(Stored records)
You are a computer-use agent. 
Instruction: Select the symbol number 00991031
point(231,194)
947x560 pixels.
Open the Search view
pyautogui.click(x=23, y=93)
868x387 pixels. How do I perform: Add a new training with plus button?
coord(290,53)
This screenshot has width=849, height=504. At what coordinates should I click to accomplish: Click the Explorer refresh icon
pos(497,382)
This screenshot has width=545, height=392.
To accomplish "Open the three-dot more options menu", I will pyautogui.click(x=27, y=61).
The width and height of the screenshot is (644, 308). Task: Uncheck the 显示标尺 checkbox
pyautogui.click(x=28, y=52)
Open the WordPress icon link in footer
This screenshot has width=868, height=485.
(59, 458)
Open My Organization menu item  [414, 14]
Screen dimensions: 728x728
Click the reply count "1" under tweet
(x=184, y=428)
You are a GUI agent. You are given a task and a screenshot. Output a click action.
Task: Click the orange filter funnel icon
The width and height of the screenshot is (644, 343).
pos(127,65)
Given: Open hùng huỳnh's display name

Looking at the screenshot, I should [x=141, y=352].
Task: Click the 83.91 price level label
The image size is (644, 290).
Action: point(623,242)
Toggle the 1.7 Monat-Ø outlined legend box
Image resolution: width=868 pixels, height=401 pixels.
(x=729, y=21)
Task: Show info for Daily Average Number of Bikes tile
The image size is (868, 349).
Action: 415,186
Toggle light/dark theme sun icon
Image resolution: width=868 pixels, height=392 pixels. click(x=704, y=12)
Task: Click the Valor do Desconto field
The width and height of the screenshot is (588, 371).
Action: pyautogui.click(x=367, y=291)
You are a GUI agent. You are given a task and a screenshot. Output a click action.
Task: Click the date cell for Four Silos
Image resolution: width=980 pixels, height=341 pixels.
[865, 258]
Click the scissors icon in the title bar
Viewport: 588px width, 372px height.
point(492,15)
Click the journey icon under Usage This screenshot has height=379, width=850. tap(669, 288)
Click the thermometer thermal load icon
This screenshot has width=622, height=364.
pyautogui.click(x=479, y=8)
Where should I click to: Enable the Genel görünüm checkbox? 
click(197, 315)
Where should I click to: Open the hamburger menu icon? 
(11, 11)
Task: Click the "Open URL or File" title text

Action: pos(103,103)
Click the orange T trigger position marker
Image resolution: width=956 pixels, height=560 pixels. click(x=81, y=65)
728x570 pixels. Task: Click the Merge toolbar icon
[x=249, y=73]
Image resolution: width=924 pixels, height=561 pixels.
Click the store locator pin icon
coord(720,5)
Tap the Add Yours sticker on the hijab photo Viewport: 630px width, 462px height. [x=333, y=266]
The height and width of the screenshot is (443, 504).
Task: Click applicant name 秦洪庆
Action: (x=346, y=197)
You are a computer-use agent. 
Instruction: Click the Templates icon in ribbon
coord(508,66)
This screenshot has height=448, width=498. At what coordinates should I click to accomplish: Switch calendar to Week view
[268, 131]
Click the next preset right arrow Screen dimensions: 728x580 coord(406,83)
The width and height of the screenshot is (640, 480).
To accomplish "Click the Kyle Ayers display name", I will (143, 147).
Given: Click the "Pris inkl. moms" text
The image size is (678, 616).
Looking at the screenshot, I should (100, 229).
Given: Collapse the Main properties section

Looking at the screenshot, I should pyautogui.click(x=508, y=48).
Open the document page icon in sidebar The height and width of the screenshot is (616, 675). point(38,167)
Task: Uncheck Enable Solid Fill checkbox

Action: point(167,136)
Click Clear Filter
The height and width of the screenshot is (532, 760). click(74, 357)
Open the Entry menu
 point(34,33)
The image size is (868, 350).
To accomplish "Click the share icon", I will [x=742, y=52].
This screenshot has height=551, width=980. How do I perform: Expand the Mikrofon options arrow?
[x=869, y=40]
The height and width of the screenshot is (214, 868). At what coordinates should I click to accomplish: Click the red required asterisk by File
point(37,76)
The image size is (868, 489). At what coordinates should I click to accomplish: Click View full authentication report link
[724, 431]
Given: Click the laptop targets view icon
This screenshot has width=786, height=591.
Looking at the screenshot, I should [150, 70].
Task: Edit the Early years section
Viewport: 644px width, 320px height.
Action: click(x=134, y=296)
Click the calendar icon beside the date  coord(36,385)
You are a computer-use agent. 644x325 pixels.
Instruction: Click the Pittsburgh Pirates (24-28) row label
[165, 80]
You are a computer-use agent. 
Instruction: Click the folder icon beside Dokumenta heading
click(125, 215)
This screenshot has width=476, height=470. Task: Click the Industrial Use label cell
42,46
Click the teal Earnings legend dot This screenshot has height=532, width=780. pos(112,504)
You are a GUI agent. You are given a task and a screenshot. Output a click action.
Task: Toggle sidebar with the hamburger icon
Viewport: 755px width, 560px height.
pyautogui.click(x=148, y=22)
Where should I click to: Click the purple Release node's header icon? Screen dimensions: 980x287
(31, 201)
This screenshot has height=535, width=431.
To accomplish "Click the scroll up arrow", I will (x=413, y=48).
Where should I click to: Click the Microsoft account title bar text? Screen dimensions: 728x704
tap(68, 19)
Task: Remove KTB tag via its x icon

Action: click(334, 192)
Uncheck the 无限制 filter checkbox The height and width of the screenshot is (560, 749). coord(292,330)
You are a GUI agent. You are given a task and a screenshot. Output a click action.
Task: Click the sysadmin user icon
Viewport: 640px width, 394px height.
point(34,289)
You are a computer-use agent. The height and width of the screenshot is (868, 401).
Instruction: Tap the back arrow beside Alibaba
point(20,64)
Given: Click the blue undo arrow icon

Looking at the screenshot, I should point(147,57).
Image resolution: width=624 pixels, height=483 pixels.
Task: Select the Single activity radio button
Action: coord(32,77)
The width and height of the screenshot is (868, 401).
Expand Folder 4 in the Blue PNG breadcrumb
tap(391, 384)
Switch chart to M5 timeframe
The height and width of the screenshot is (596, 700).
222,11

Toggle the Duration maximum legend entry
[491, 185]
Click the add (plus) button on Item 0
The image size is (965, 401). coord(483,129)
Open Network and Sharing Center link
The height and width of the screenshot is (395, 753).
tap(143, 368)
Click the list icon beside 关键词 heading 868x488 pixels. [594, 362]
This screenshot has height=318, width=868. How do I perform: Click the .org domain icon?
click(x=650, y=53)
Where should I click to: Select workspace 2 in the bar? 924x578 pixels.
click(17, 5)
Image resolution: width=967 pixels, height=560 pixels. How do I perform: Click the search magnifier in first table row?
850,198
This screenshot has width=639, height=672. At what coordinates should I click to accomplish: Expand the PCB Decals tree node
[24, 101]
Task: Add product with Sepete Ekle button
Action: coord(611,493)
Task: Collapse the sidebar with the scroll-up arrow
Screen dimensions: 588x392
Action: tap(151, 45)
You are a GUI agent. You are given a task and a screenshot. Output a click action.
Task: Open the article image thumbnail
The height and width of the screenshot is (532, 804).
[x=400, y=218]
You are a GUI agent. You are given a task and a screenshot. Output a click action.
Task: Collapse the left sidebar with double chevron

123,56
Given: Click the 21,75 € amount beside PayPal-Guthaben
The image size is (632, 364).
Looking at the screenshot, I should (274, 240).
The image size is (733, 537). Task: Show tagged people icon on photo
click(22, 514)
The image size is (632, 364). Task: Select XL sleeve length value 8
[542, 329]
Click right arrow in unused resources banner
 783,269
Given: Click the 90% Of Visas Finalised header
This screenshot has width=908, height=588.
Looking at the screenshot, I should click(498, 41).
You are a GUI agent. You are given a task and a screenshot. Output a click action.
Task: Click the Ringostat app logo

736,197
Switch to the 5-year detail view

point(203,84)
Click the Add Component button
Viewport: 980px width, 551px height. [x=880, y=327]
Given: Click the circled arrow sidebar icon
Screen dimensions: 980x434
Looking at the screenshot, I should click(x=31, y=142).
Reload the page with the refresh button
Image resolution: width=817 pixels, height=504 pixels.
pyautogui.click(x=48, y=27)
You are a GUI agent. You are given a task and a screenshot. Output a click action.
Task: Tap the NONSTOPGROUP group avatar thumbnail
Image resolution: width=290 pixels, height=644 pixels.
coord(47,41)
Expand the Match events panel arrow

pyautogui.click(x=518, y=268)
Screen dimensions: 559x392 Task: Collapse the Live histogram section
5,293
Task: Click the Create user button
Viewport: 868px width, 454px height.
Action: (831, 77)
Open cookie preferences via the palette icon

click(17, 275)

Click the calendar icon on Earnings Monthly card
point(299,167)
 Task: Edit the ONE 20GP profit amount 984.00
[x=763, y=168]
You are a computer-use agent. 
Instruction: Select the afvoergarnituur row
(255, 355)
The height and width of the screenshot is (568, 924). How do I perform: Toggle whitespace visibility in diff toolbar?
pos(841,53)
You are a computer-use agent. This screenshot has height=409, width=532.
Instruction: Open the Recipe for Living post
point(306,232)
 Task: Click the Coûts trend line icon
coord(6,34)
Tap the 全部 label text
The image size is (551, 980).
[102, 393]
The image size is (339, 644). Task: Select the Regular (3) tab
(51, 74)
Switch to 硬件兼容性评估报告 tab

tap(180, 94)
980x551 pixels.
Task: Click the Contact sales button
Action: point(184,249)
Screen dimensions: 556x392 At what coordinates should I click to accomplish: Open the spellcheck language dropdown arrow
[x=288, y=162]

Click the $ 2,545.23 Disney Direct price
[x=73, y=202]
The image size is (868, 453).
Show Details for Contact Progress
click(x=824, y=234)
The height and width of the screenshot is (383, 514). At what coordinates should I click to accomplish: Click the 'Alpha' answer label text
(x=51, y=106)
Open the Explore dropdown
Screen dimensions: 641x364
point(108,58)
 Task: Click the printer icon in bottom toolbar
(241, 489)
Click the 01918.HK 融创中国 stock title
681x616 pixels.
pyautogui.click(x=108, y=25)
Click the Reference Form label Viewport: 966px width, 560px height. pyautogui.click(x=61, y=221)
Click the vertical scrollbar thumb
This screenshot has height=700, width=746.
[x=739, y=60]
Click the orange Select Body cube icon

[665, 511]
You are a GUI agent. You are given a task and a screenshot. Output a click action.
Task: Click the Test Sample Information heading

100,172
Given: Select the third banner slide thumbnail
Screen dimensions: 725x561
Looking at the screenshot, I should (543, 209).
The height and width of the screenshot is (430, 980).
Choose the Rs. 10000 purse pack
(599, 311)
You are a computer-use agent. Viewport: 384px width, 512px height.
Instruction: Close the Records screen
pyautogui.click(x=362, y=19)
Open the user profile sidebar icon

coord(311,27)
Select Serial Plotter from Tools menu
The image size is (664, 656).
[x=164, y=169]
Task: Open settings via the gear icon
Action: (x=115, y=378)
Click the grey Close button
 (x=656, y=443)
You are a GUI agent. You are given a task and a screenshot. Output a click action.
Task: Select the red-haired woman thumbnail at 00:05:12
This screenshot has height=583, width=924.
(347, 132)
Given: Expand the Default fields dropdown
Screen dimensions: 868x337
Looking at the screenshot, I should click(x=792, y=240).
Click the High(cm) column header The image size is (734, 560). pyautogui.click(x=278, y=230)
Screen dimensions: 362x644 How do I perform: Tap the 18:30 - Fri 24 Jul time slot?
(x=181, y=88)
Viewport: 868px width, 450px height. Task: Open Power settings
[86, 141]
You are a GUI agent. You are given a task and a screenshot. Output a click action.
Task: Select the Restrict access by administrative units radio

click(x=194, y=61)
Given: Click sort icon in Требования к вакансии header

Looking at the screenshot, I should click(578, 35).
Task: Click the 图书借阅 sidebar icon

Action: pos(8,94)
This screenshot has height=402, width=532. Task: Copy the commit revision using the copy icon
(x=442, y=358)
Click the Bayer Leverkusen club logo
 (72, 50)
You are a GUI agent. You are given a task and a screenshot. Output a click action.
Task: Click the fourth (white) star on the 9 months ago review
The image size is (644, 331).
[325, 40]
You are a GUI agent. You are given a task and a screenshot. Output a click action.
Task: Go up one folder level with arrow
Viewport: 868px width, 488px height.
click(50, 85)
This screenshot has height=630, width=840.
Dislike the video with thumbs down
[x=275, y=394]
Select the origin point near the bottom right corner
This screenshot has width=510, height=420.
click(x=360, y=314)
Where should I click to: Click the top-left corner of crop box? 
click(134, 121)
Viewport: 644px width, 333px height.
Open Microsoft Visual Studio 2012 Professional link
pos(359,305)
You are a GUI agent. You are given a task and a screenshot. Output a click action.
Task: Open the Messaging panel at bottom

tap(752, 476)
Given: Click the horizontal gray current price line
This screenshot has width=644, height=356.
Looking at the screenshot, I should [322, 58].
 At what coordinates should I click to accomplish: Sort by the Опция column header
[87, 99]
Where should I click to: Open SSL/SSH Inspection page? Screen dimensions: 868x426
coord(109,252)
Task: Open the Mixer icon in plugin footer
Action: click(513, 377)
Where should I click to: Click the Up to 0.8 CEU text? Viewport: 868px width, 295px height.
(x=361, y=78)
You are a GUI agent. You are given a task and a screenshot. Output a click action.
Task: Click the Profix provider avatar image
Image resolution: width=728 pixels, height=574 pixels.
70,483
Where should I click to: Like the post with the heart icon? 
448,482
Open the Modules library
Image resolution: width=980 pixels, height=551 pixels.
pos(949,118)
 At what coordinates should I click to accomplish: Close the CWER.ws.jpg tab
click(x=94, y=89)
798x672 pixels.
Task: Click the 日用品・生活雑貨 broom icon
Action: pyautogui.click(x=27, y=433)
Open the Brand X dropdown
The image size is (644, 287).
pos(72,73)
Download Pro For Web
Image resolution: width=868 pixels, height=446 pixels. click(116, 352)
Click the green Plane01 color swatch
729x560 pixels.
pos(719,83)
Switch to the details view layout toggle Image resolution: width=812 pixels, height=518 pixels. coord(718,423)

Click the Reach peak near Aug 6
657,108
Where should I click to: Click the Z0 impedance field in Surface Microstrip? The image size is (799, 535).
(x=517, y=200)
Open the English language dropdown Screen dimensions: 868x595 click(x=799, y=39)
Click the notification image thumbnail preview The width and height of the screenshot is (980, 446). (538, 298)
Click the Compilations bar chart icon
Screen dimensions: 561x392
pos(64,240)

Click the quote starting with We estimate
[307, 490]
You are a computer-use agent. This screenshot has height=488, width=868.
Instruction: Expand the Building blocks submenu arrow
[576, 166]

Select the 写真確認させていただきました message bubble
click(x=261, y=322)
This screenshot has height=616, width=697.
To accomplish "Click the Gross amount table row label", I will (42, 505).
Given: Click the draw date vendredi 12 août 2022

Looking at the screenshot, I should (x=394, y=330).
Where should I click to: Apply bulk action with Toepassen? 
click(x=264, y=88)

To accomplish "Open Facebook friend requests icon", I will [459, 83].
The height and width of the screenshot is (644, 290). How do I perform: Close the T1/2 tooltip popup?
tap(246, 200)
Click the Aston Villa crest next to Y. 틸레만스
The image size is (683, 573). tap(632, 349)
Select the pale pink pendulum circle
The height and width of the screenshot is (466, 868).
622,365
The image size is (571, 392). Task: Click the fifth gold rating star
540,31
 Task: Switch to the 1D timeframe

▸ **Task to carry out**
Extract from the records above the lines from the one containing "This screenshot has height=448, width=498." to the one containing "This screenshot has height=535, width=431.", both lines included, exactly as they appear and with nothing else.

▸ **Answer for the task**
This screenshot has height=448, width=498. At what coordinates should I click to accomplish: Switch calendar to Week view
[268, 131]
Click the next preset right arrow Screen dimensions: 728x580 coord(406,83)
The width and height of the screenshot is (640, 480).
To accomplish "Click the Kyle Ayers display name", I will (143, 147).
Given: Click the "Pris inkl. moms" text
The image size is (678, 616).
Looking at the screenshot, I should (100, 229).
Given: Collapse the Main properties section

Looking at the screenshot, I should pyautogui.click(x=508, y=48).
Open the document page icon in sidebar The height and width of the screenshot is (616, 675). point(38,167)
Task: Uncheck Enable Solid Fill checkbox

Action: point(167,136)
Click Clear Filter
The height and width of the screenshot is (532, 760). click(74, 357)
Open the Entry menu
 point(34,33)
The image size is (868, 350).
To accomplish "Click the share icon", I will [x=742, y=52].
This screenshot has height=551, width=980. How do I perform: Expand the Mikrofon options arrow?
[x=869, y=40]
The height and width of the screenshot is (214, 868). At what coordinates should I click to accomplish: Click the red required asterisk by File
point(37,76)
The image size is (868, 489). At what coordinates should I click to accomplish: Click View full authentication report link
[724, 431]
Given: Click the laptop targets view icon
This screenshot has width=786, height=591.
Looking at the screenshot, I should [150, 70].
Task: Edit the Early years section
Viewport: 644px width, 320px height.
Action: click(x=134, y=296)
Click the calendar icon beside the date  coord(36,385)
You are a computer-use agent. 644x325 pixels.
Instruction: Click the Pittsburgh Pirates (24-28) row label
[165, 80]
You are a computer-use agent. 
Instruction: Click the folder icon beside Dokumenta heading
click(125, 215)
This screenshot has width=476, height=470. Task: Click the Industrial Use label cell
42,46
Click the teal Earnings legend dot This screenshot has height=532, width=780. pos(112,504)
You are a GUI agent. You are given a task and a screenshot. Output a click action.
Task: Toggle sidebar with the hamburger icon
Viewport: 755px width, 560px height.
pyautogui.click(x=148, y=22)
Where should I click to: Click the purple Release node's header icon? Screen dimensions: 980x287
(31, 201)
This screenshot has height=535, width=431.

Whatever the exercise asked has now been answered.